Welche Zielformulierungen bringen uns weiter

Dass Ziele uns vorwärts bringen, davon sind wir leicht zu überzeugen. Wie Ziele aber zu formulieren sind, damit sie uns dahin führen, wohin wir wollen, darüber gibt es sehr gegensätzliche Meinungen. Das liegt hauptsächlich daran, dass Ziele in sehr unterschiedlichen Erledigungsstadien formuliert werden, in denen sie eine jeweils andere, u.U. gegenteilige Funktion haben.

Handlungs-Ziele

Es wird üblicherweise gefordert, dass Ziele dafür da sind, das Handeln eng am Ergebnis zu orientieren, um es so effizient zu machen. Dafür sollen sie „s.m.a.r.t.“ sein, also:

  • s = spezifisch, nicht zu allgemein gefasst und klar und positiv fofmuliert
  • m = messbar im Ergebnis
  • a = attraktiv
  • r = realisierbar
  • t = terminiert.

Solche „smarten“ Zielformulierungen sind immer geeignet, wenn es um die Durchführung einer bereits entschiedenen Handlung im Sinne eines konkreten Ergebnisses geht. Sie sind es nicht, wenn diese Entscheidung noch nicht definitiv getroffen ist.

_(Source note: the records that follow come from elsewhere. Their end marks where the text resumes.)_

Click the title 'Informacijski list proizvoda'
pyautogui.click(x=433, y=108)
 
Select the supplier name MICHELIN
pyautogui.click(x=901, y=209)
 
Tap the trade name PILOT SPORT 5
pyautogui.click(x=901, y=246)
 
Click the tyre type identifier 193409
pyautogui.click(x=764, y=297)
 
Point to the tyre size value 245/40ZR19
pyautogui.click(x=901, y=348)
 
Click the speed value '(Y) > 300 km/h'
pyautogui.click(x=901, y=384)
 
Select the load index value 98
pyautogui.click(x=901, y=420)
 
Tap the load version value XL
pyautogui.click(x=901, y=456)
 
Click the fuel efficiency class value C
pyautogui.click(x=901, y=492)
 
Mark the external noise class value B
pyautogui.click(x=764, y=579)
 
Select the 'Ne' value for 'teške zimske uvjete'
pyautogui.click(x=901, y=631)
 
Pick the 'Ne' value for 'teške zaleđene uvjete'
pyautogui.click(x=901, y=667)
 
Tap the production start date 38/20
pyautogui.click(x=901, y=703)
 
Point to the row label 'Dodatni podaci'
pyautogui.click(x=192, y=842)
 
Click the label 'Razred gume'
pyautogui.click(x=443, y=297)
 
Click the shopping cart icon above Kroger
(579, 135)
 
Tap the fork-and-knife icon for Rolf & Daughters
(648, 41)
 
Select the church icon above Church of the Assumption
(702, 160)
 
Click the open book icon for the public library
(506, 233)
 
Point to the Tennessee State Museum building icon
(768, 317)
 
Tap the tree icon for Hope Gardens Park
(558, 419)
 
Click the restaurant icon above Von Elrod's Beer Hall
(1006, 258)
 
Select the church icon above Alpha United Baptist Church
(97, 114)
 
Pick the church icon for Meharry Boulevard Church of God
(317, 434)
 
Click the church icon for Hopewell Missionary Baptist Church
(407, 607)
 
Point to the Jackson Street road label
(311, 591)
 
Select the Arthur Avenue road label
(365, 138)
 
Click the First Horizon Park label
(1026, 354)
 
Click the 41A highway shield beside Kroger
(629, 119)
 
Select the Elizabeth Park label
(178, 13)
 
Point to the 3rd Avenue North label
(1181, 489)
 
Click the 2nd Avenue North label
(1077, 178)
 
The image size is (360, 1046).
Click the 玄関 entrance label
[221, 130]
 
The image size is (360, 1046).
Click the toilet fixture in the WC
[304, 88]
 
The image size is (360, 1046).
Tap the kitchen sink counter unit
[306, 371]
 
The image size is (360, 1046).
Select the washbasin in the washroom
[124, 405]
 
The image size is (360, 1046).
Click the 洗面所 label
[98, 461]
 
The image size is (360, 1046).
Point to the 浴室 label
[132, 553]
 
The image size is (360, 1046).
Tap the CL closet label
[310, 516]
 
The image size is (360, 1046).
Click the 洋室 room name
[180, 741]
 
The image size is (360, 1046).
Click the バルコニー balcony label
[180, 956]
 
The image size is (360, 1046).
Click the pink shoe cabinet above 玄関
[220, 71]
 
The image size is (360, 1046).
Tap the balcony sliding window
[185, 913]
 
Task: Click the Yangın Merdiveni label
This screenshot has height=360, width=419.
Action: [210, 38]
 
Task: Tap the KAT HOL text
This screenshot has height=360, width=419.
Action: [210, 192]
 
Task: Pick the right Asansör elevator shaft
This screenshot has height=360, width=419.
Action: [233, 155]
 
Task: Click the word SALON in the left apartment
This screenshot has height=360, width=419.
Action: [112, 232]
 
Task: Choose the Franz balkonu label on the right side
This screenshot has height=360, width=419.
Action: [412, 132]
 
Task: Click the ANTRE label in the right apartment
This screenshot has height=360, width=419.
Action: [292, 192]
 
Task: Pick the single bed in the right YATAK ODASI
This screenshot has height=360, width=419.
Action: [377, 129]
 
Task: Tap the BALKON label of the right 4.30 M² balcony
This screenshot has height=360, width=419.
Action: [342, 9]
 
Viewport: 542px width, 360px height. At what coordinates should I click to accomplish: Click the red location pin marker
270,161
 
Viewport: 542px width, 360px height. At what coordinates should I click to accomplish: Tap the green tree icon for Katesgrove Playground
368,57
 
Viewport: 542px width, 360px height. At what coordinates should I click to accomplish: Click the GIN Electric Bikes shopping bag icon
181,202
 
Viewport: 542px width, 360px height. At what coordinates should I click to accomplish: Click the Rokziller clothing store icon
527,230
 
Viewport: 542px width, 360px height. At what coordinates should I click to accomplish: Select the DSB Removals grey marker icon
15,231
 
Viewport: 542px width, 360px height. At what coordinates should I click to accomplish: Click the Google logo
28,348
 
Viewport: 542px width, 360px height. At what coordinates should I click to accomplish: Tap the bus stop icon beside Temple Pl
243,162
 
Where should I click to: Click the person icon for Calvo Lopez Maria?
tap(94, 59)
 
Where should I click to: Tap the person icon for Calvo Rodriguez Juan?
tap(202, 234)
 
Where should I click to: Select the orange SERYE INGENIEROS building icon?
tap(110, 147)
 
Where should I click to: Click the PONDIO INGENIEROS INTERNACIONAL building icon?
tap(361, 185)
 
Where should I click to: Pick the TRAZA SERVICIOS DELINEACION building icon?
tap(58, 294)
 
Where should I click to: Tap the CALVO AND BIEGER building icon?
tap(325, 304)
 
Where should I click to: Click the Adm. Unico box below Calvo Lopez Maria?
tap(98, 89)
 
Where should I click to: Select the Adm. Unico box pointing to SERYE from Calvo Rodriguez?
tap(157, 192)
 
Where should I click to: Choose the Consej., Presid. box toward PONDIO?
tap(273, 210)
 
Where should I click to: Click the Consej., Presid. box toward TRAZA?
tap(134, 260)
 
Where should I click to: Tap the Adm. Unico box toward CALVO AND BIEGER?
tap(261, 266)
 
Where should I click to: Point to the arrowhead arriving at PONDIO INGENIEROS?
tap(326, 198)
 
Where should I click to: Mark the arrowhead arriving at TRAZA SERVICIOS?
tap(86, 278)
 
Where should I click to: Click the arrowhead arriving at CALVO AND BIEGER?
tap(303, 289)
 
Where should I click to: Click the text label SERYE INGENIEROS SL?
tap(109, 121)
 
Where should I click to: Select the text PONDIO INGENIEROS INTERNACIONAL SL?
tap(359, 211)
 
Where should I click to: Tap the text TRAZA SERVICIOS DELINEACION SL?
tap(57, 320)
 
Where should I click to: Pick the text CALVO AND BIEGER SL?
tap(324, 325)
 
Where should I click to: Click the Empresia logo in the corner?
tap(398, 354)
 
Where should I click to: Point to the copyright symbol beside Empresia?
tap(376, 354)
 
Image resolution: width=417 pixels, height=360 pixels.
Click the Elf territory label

Soll daber erst eine innere Ausrichtung eingenommen werden, aus der ein Ziel entstehen soll, wäre eine „smarte“ Zielformulierung voreilig. Zunächst ist vielmehr eine Entscheidungsfindung „aus dem dem Bauch“, ein emotional mitreißendes „Seins-Motto“ gefragt. Eine rein rationale Zielformulierung steht da nur im Wege. Denn erst wird noch das „Was“ und das „Ob“ entschieden, später dann das „Wie“.

„Traum“-Ziele 

Vor den konkreten Handlungszielen stehen die „Traum-Ziele„. Sie geben die große Richtung vor, unter die sich das künftige Handeln einordnet und organisiert. Wir nenne sie „ha’ve-a-dream-Ziele„, denn in ihnen wirkt

  • ha = eine innere Haltung und
  • ve = ein Verhalten, das sich daran ausrichtet, eine
  • a = Absicht und einen
  • dream = einen Traum  zur Wrklichkeit werden zu lassen.

Solche „ha’ve-a-dream-Ziele“ formulieren sich nicht im Futur, sondern in der grammatischen Gegenwart. Denn sie beschreiben eine gerade entstehende neue Wunschpräsenz, eine Haltung, aus der heraus ein ebenso neues Verhalten entsteht, das die Erfüllung des Wunsches ermöglicht. Sie definieren sich nicht in rationalen Vorgaben – im Gegenteil: Eine bildhafte Ausdrucksweise, eine sprachliche Annäherung in Beispielen und Metaphern schützt sie davor, zu sehr rational-kleinteilig voreiliges Zielerfüllungen zu entwerfen.

Prokrastination kann genausogut aus einer unzureichenden smarten Zielbeschreibung, wie auch als Folge einer emotional nicht ausreichend abgesicherten ha’ve-a-dream- Zielformulierung entstehen. Der entscheidende Moment, der im Zweifel das „Weitermachen“ oder das „Aufschieben“ bestimmt, liegt dort, wo die fragile Decke der Zielfestlegung entweder tragfähig ist oder einbricht.